Your task
Exactly as they appear below, repeat the lines from the one with "Jetzt bestellen (185, 2258)" through the one with "Android TV Box (48, 1541)". Drop every picture.

•••

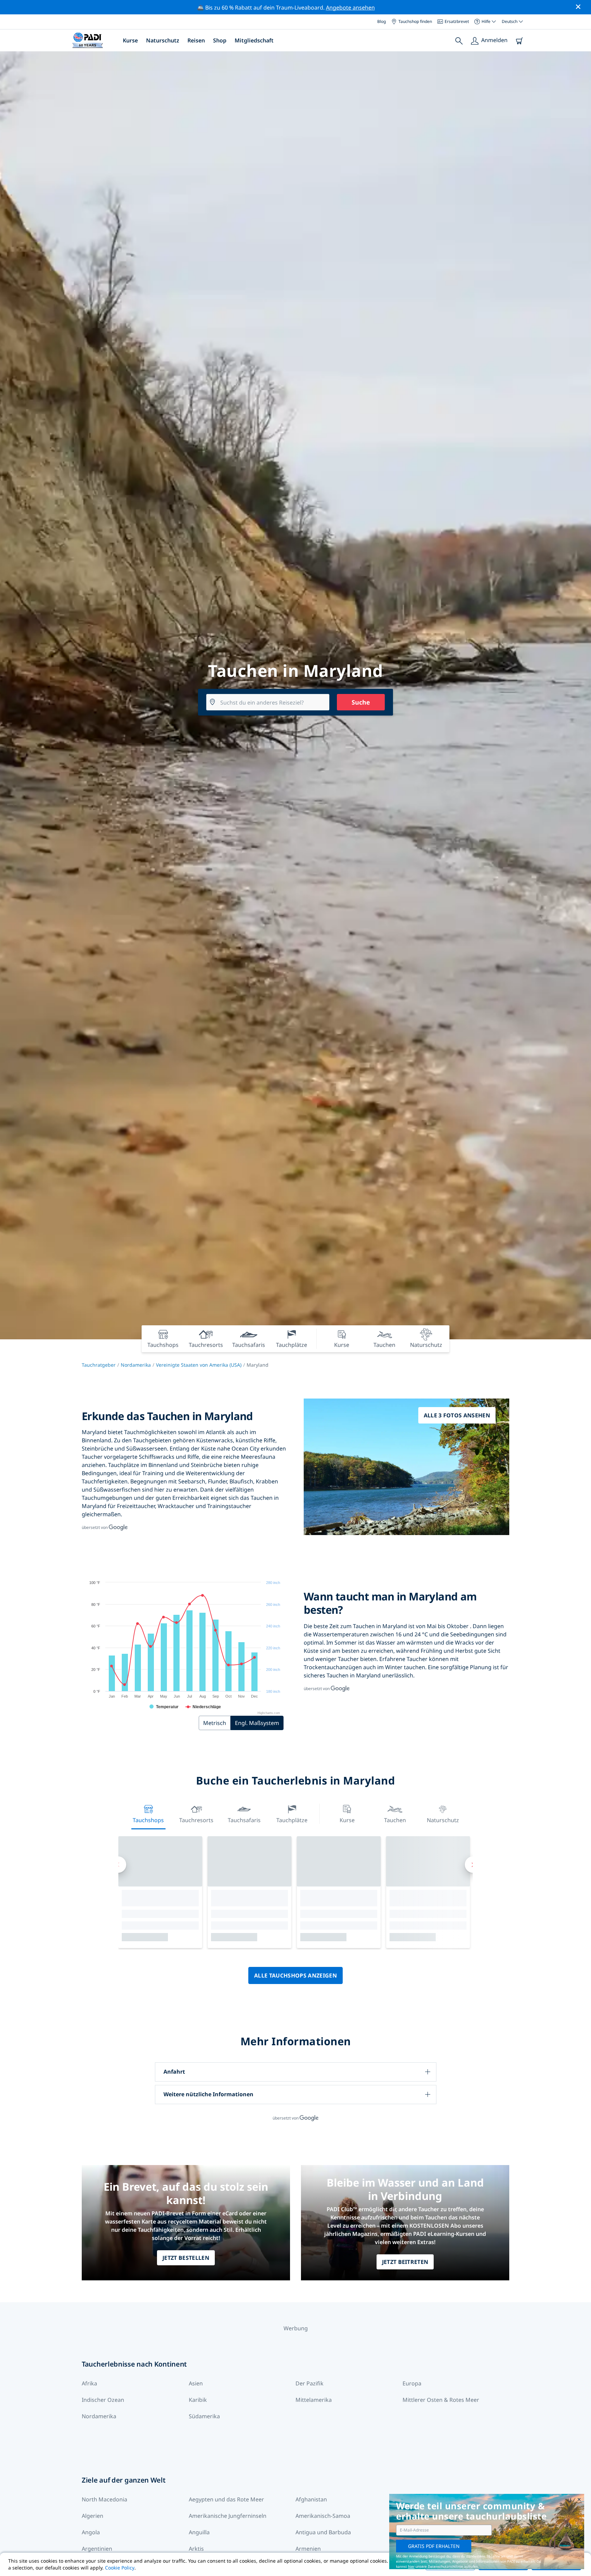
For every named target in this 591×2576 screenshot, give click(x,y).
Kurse (130, 40)
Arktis (196, 2548)
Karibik (198, 2400)
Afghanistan (311, 2499)
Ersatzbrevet (457, 21)
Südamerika (204, 2416)
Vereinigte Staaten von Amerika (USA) (198, 1365)
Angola (91, 2532)
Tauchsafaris (244, 1820)
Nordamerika (136, 1365)
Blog (381, 21)
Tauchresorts (196, 1820)
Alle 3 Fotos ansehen (457, 1415)
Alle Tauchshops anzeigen (295, 1975)
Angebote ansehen (350, 7)
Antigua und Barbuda (323, 2532)
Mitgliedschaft (254, 40)
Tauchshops (148, 1820)
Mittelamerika (314, 2400)
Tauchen (395, 1820)
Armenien (308, 2548)
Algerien (92, 2516)
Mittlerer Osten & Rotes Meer (441, 2400)
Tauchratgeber (99, 1365)
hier (411, 2566)
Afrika (89, 2383)
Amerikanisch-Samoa (323, 2516)
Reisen (196, 40)
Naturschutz (162, 40)
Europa (412, 2383)
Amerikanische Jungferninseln (227, 2516)
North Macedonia (104, 2499)
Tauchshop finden (415, 21)
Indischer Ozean (103, 2400)
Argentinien (97, 2548)
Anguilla (199, 2532)
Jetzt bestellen (185, 2258)
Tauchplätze (291, 1820)
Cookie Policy (119, 2567)
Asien (196, 2383)
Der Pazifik (310, 2383)
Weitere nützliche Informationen (208, 2094)
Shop (219, 40)
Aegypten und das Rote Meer (226, 2499)
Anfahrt (174, 2071)
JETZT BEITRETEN (405, 2262)
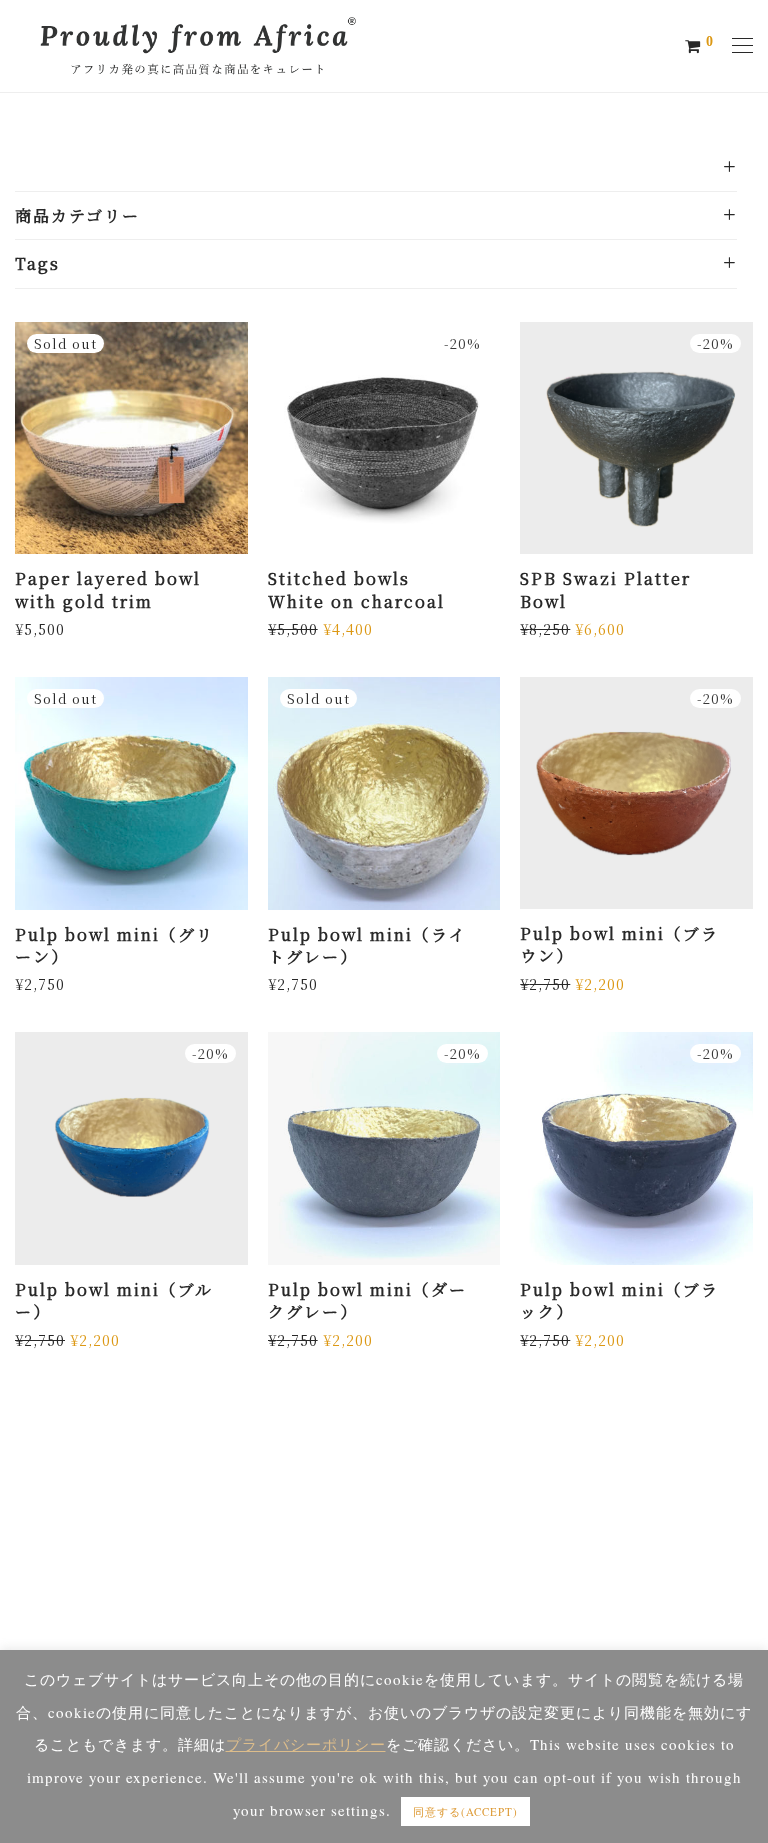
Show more (50, 628)
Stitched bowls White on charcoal (356, 589)
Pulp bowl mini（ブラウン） (619, 944)
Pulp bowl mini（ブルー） (114, 1300)
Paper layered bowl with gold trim (108, 589)
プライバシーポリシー (306, 1744)
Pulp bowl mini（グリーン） (114, 945)
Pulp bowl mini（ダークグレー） (367, 1300)
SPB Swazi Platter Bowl (605, 589)
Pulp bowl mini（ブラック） (619, 1300)
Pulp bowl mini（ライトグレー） (367, 945)
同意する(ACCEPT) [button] (465, 1811)
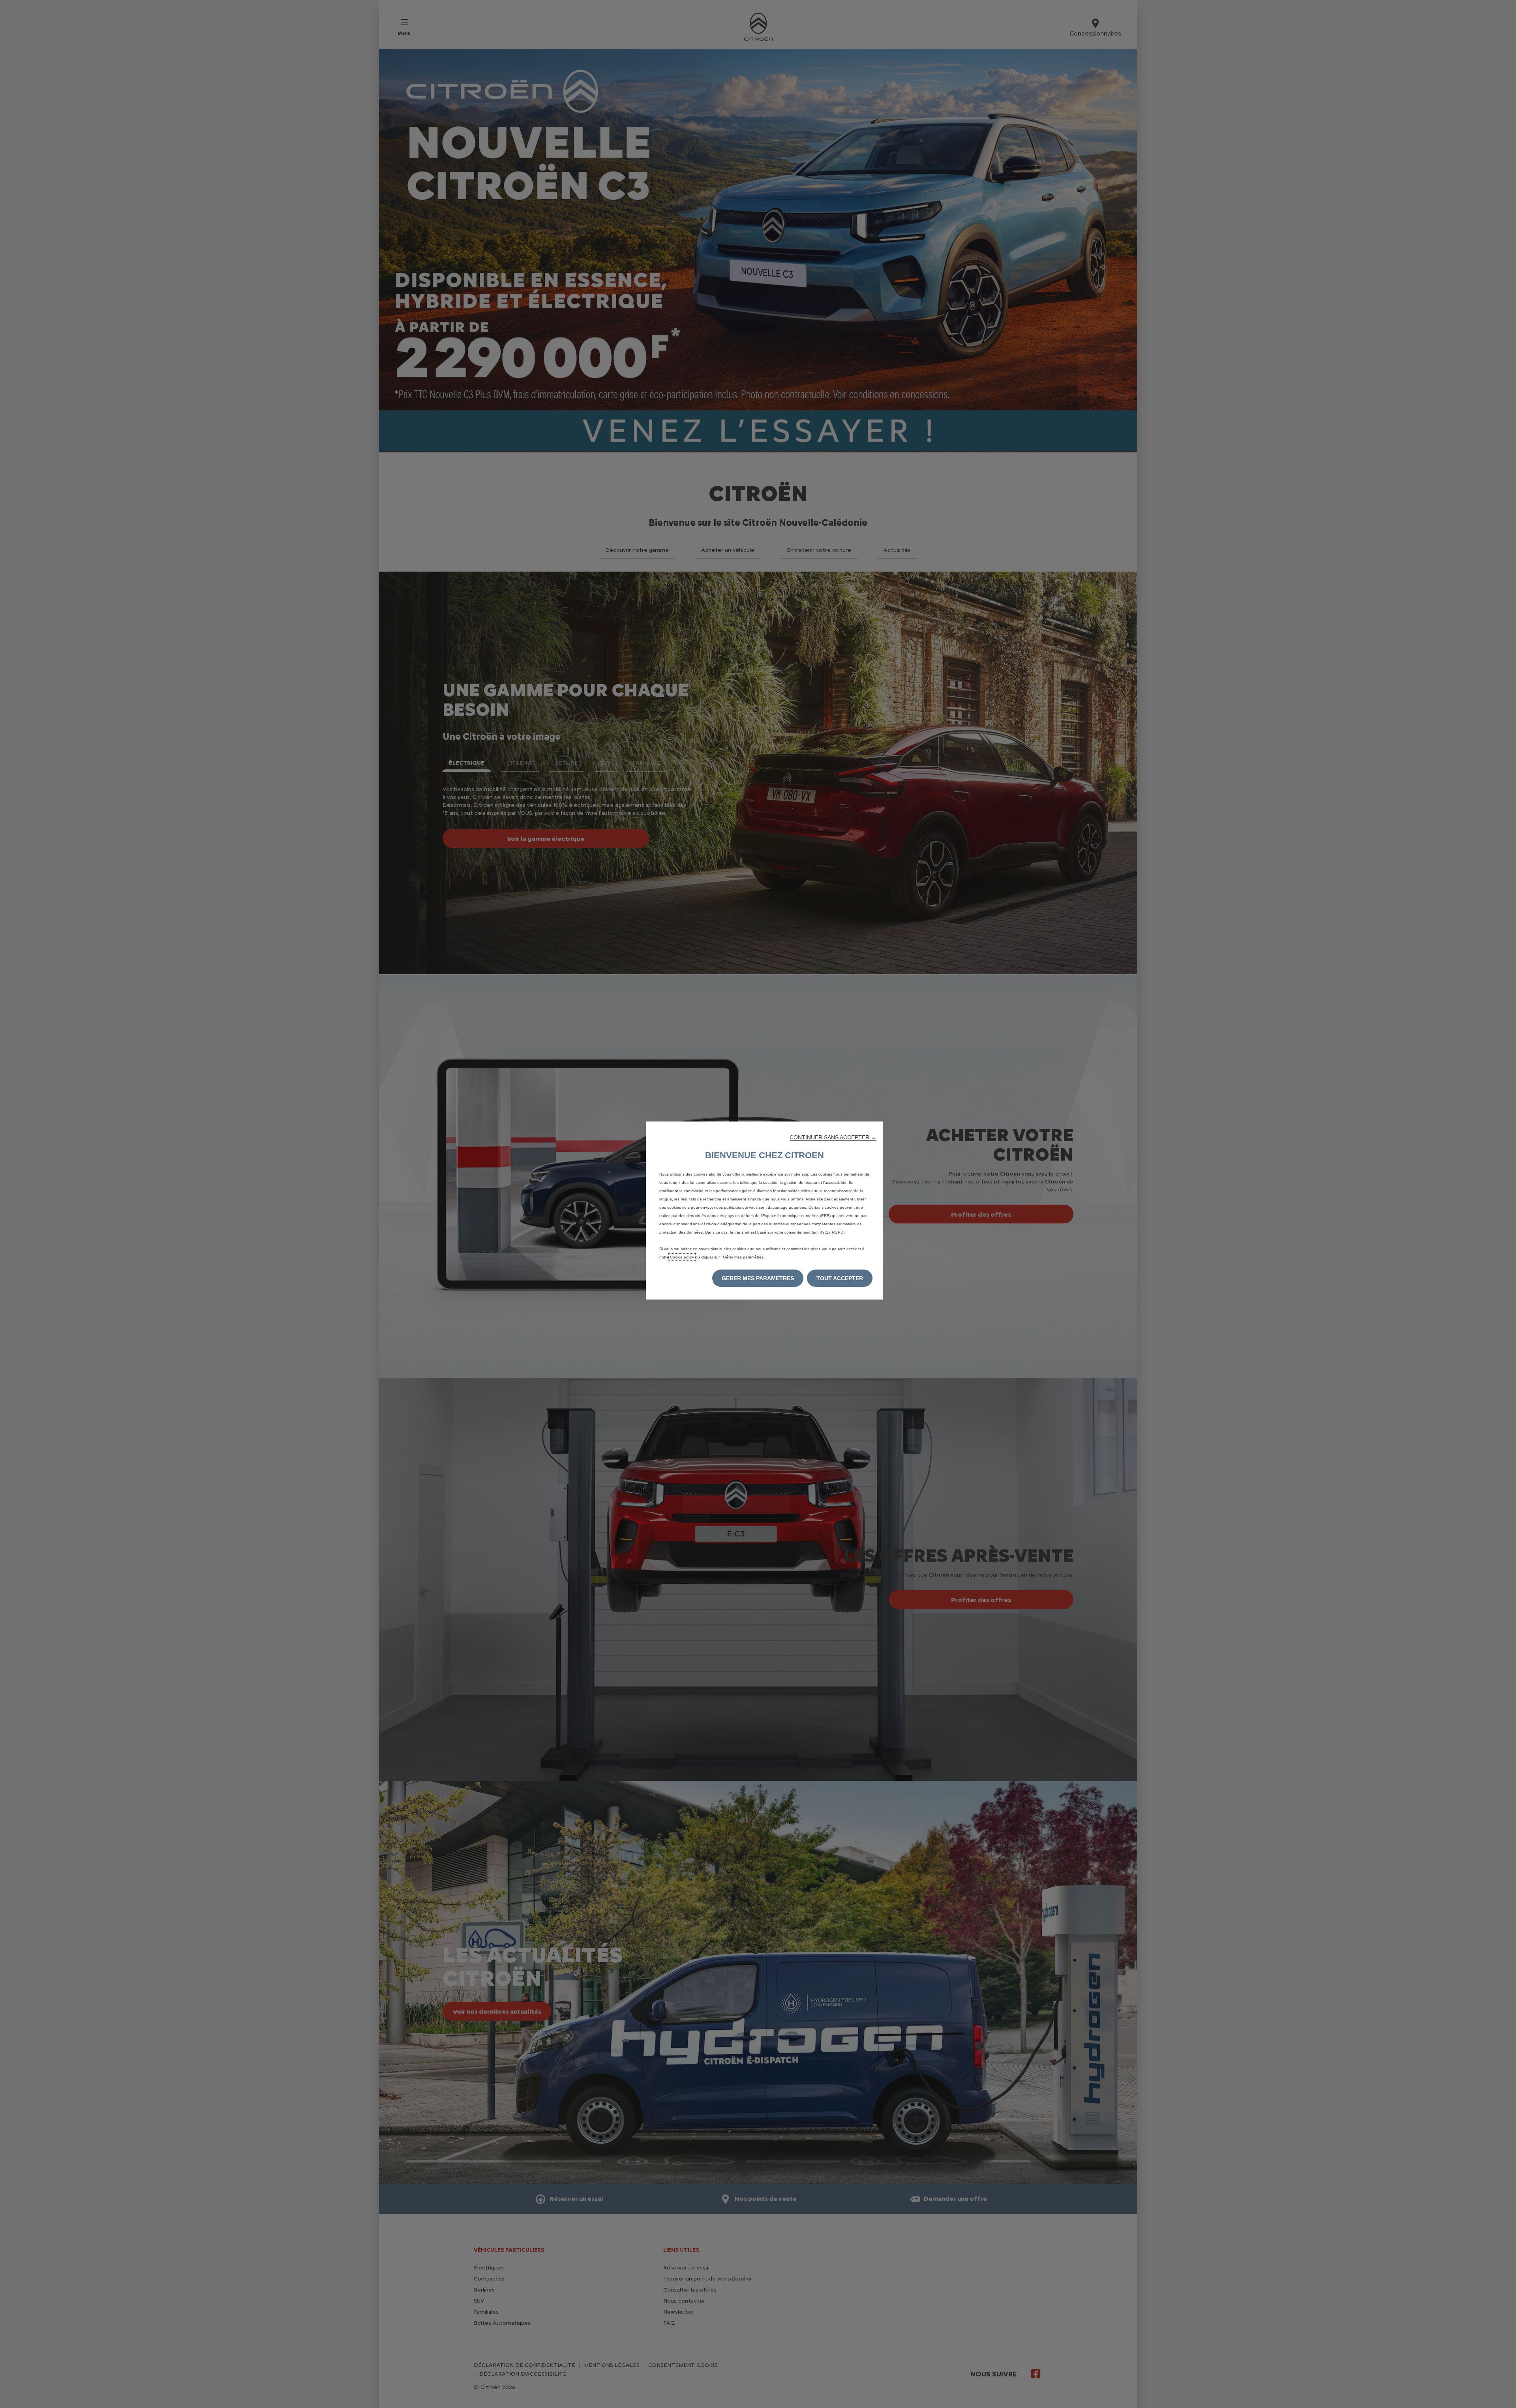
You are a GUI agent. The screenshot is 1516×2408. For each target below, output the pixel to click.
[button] (833, 1137)
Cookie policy (682, 1257)
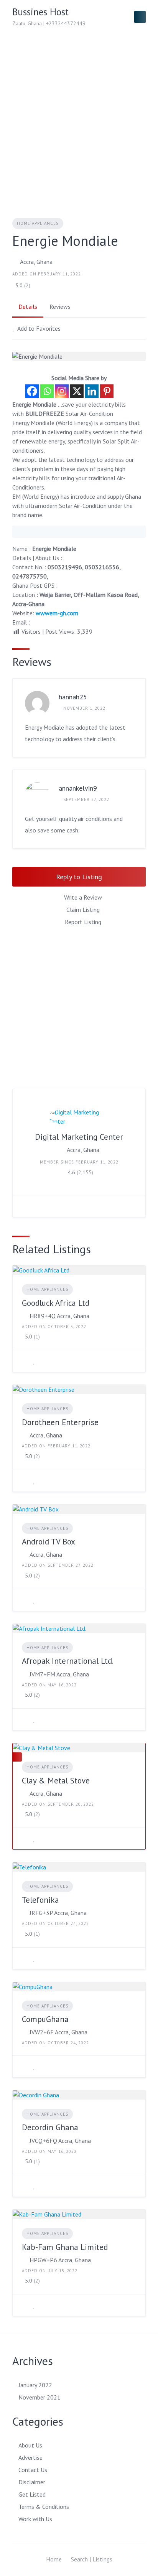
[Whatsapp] (47, 391)
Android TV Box (48, 1541)
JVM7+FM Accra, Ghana (59, 1674)
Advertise (30, 2457)
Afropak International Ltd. (68, 1661)
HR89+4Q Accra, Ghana (59, 1316)
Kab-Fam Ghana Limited (65, 2247)
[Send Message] (24, 1206)
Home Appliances (38, 223)
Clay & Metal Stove (56, 1780)
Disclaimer (31, 2482)
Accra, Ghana (36, 261)
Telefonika (40, 1900)
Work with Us (35, 2519)
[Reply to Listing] (24, 1361)
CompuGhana (45, 2019)
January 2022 (35, 2385)
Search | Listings (91, 2559)
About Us (30, 2445)
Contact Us (32, 2470)
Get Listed (32, 2494)
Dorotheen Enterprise (60, 1422)
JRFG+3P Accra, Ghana (58, 1913)
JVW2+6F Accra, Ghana (58, 2032)
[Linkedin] (92, 391)
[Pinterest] (107, 391)
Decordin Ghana (50, 2127)
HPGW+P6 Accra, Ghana (60, 2260)
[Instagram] (62, 391)
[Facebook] (32, 391)
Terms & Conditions (43, 2506)
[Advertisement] (79, 117)
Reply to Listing (79, 876)
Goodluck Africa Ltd (55, 1303)
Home (54, 2559)
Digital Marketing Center (79, 1137)
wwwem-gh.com (57, 613)
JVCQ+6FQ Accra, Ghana (60, 2140)
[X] (77, 391)
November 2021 (39, 2397)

•••

Exercise output
Jetzt bestellen (185, 2258)
Tauchplätze (291, 1820)
Cookie Policy (119, 2567)
Asien (196, 2383)
Der Pazifik (310, 2383)
Weitere nützliche Informationen (208, 2094)
Shop (219, 40)
Aegypten und das Rote Meer (226, 2499)
Anfahrt (174, 2071)
JETZT BEITRETEN (405, 2262)
Show more (50, 628)
Stitched bowls White on charcoal (356, 589)
Pulp bowl mini（ブラウン） (619, 944)
Pulp bowl mini（ブルー） (114, 1300)
Paper layered bowl with gold trim (108, 589)
プライバシーポリシー (306, 1744)
Pulp bowl mini（グリーン） (114, 945)
Pulp bowl mini（ダークグレー） (367, 1300)
SPB Swazi Platter Bowl (605, 589)
Pulp bowl mini（ブラック） (619, 1300)
Pulp bowl mini（ライトグレー） (367, 945)
同意する(ACCEPT) [button] (465, 1811)
You are a GUI agent. The screenshot is 1516×2408. For each target below, output the pixel to click.
[button] (833, 1137)
Cookie policy (682, 1257)
[Whatsapp] (47, 391)
Android TV Box (48, 1541)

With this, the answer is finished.